Business Casual: The Critter Wars

I have learned the hard way that everybody has a critter story, and they are rarely pretty. Here’s mine.
I’ll start with the hard-won happy ending: At considerable cost to me, the freeloading raccoon that was living in my attic has been evicted. All traces of him have been removed, and his former quarters have been sanitized. The entrance he fashioned, via the carport roof, has been sealed off and repaired.
As residential interlopers go, he was fairly unobtrusive – quiet, kept to himself. His presence might have gone undetected for a good while longer, but another critter problem caused me to call in the professionals, who found him out.
That “other” critter problem is one I’d always assumed plagued other people, not me; but I was wrong. It is humbling to have to say, “My name is Susan, and I had rodents in my basement.”
Not benign little Cinderella-helper mice, but the other kind – you know, rats. (The very word makes the hair on the back of my neck stand up.)
As I told the exterminator, I’m really a nice person. I’m clean. I don’t fit any rat-lady profile. Yet I awoke one morning to find a dead rodent on the floor of my family room, presumably taken out by my cat and left for me as a tribute.
The exterminator kindly assured me that other nice people, including “some in million-dollar houses,” have been visited by rats and that I should not feel bad.
I choose to blame construction activity and the razing of some old structures in my DeKalb County neighborhood for the rodent visitors, who apparently sought refuge in my basement when their old hiding places were destroyed; they gained access through some faulty vents – now replaced and tightly sealed.
That turned out to be a fairly easy fix, but the raccoon was another matter. Getting rid of him required a team of wildlife exclusionists, two young men committed to removing the animal safely and transporting him to somewhere more hospitable. The procedure involved a trap baited with marshmallows (raccoons like them, cats don’t), which worked the first time they tried it. They checked the animal to make sure it was not a lactating female, which could have indicated youngsters present – fortunately it was a guy raccoon – and left the trap out for several more days to be sure he really was living alone up there. (He was.) Then, finally, came the cleanup and the repairs.

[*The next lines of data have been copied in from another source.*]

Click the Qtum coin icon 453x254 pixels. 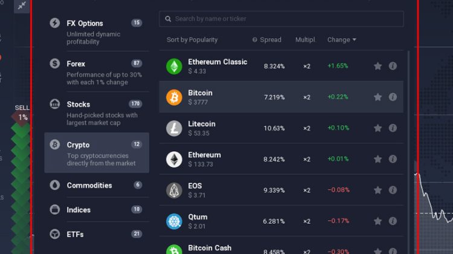(174, 221)
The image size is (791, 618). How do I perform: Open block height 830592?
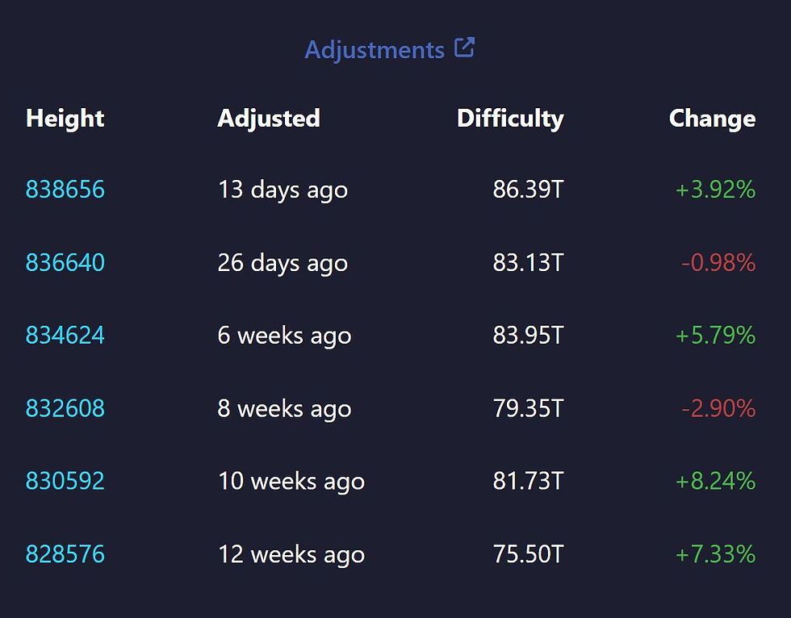click(65, 481)
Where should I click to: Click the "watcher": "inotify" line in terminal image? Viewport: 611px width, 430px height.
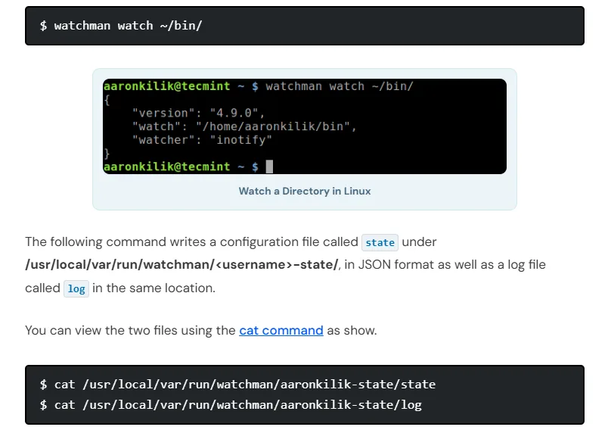click(x=202, y=140)
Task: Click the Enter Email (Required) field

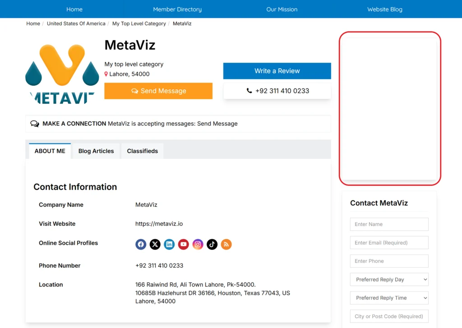Action: pyautogui.click(x=389, y=243)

So Susan’s Wildlife Sanctuary is now out of business – except for two resident cats.
Yet throughout the removal process and afterwards, I have found myself, Ancient Mariner-like, compelled to tell my critter story. And, in the process, I have heard others’ stories – some humorous, some not. Tales of the chipmunk behind the refrigerator or the possum in the garage come first, because those are regarded as flukes, often charming or funny once the situation has been resolved.

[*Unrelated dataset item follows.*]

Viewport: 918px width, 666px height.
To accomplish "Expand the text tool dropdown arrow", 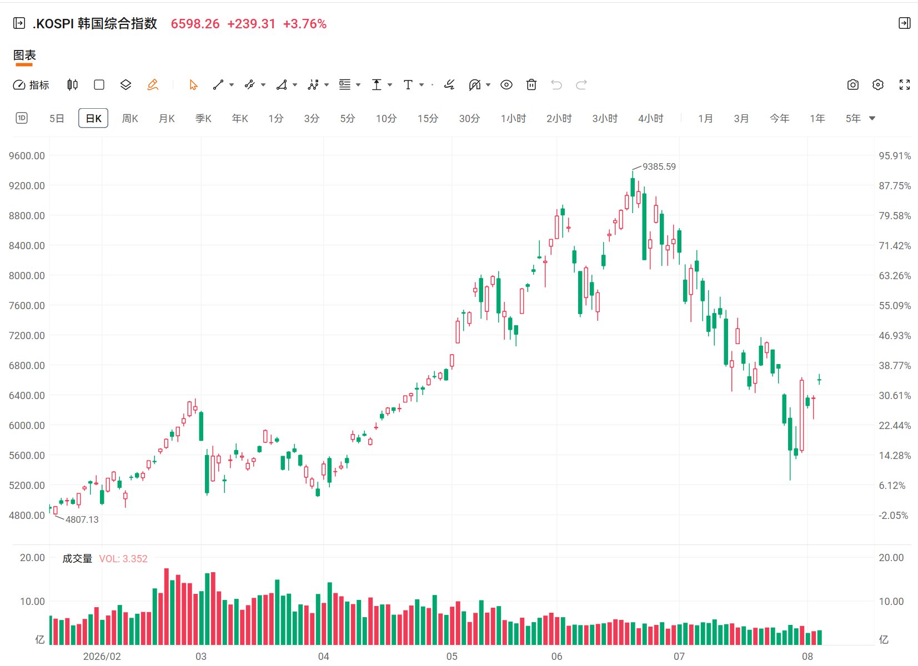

The rodent stories tend to come later, and only after others have absorbed my sordid tale. No one wants to be the first to admit to having such intruders, but once the ice has been broken, there is a certain kinship, a confessional-style relief at admitting one’s own vulnerability.
Stories are offered tentatively at first, unfolding as the storytellers seek sympathy without judgment. It all may have started with a bag of birdseed in the pantry ripped open while the homeowners were out of town or pet food that disappeared when the pets were not around or other signs that were overlooked.

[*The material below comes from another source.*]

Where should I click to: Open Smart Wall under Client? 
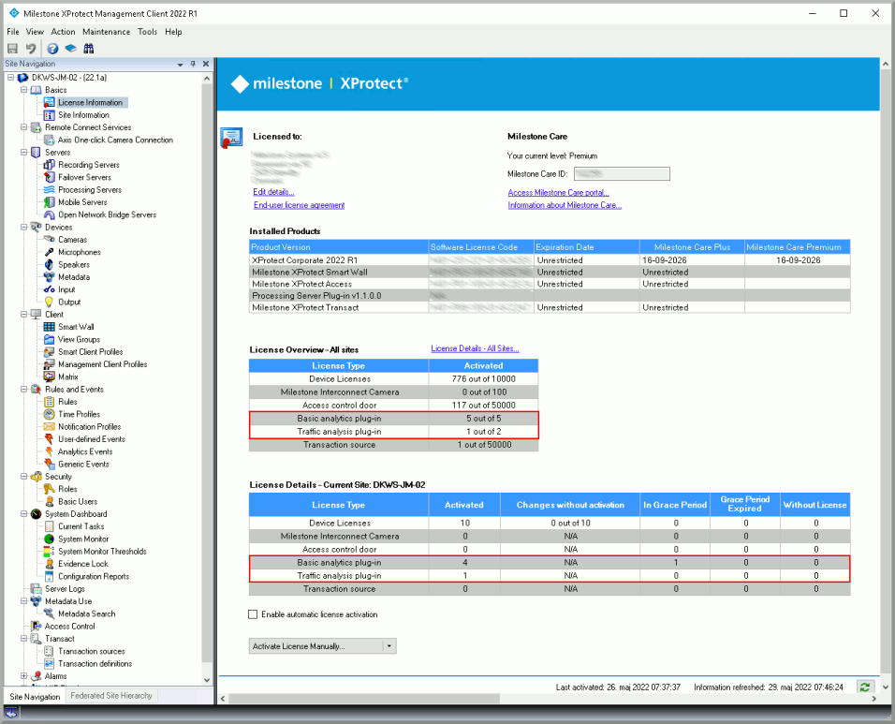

Those of us who have been there, who have faced the long dark nights of self-doubt, of self-delusion, we understand. We, too, have ignored the cracker crumbs on the kitchen floor or the funny little rustling sounds coming from the attic, only to confront, finally, the dead critter on the family room carpet.
We understand the process of denial, then horror, then acceptance, then seeking help – then writing a big, fat check.
This critter-based community is a secret society that no one joins willingly. But once you are in, you find that you are not alone. There are other nice people just like you who have war stories to share.
But, truthfully, when it comes to invading critters, to borrow from an old Bob Seger song, I wish I didn’t know now what I didn’t know then.